Non-peptidic inhibitors targeting SARS-CoV-2 main protease: A review

Abstract

The COVID-19 pandemic continues to pose a threat to global health, and sounds the alarm for research & development of effective anti-coronavirus drugs, which are crucial for the patients and urgently needed for the current epidemic and future crisis. The main protease (M^pro) stands as an essential enzyme in the maturation process of SARS-CoV-2, playing an irreplaceable role in regulating viral RNA replication and transcription. It has emerged as an ideal target for developing antiviral agents against SARS-CoV-2 due to its high conservation and the absence of homologous proteases in the human body. Among the SARS-CoV-2 M^pro inhibitors, non-peptidic compounds hold promising prospects owing to their excellent antiviral activity and improved metabolic stability.

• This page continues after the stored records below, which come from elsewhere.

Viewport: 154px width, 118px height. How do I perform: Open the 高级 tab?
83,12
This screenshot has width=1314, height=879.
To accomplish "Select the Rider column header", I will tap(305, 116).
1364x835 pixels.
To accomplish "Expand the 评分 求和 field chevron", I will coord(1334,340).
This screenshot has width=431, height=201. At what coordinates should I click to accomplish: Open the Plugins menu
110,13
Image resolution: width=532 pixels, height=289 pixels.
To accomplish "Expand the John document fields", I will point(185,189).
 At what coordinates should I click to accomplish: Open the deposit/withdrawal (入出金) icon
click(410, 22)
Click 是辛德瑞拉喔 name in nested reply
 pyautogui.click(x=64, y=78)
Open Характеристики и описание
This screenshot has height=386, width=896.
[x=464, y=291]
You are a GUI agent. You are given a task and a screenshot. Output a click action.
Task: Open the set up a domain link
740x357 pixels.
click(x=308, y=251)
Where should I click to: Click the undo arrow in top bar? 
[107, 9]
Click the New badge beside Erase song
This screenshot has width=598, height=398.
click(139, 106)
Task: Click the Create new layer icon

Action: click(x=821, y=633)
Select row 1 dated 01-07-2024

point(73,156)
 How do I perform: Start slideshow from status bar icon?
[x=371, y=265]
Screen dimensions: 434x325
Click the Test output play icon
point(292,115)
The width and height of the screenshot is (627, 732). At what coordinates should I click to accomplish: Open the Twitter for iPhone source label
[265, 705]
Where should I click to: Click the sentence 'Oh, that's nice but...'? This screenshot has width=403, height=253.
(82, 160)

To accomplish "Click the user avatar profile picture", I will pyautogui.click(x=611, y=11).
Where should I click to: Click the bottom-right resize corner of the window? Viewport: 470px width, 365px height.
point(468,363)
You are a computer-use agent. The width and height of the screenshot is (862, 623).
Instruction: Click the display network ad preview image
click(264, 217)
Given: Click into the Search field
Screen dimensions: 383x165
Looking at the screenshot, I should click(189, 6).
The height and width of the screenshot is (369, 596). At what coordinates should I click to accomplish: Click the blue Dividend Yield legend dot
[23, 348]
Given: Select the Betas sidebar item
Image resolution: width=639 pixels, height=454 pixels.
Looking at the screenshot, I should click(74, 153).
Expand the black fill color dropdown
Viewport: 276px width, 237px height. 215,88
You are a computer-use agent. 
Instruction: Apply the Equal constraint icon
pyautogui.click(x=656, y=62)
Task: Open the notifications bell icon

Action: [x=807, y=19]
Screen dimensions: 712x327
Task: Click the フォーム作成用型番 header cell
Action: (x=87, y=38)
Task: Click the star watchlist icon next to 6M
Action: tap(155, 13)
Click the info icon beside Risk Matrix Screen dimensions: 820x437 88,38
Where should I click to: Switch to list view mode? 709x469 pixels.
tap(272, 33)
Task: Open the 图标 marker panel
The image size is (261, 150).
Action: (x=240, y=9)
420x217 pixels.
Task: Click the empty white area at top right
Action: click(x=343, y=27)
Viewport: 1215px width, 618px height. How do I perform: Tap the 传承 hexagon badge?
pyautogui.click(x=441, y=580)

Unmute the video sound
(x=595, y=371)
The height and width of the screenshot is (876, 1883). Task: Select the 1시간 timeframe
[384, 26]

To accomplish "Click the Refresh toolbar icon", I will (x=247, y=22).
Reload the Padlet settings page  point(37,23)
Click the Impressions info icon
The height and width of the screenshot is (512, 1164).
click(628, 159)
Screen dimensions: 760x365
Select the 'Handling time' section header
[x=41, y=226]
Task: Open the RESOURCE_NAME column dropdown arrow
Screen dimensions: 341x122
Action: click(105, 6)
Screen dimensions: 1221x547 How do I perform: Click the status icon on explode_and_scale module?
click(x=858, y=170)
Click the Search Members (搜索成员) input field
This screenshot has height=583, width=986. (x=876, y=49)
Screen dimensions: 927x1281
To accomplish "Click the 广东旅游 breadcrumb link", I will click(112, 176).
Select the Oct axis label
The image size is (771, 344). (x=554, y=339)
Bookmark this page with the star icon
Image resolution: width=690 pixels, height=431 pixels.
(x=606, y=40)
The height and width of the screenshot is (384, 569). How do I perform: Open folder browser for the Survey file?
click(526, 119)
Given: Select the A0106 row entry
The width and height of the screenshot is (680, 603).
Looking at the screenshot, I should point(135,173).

In this review, we offer an overview of research progress concerning non-peptidic SARS-CoV-2 M^pro inhibitors since 2020. The efforts delved into molecular structures, structure-activity relationships (SARs), biological activity, and binding modes of these inhibitors with M^pro. This review aims to provide valuable clues and insights for the development of anti-SARS-CoV-2 agents as well as broad-spectrum coronavirus M^pro inhibitors.

Keywords: Broad spectrum; COVID-19; Covalent inhibitors; Drug design; Main protease; Non-covalent inhibitors; Non-peptidic inhibitors; SARS-CoV-2.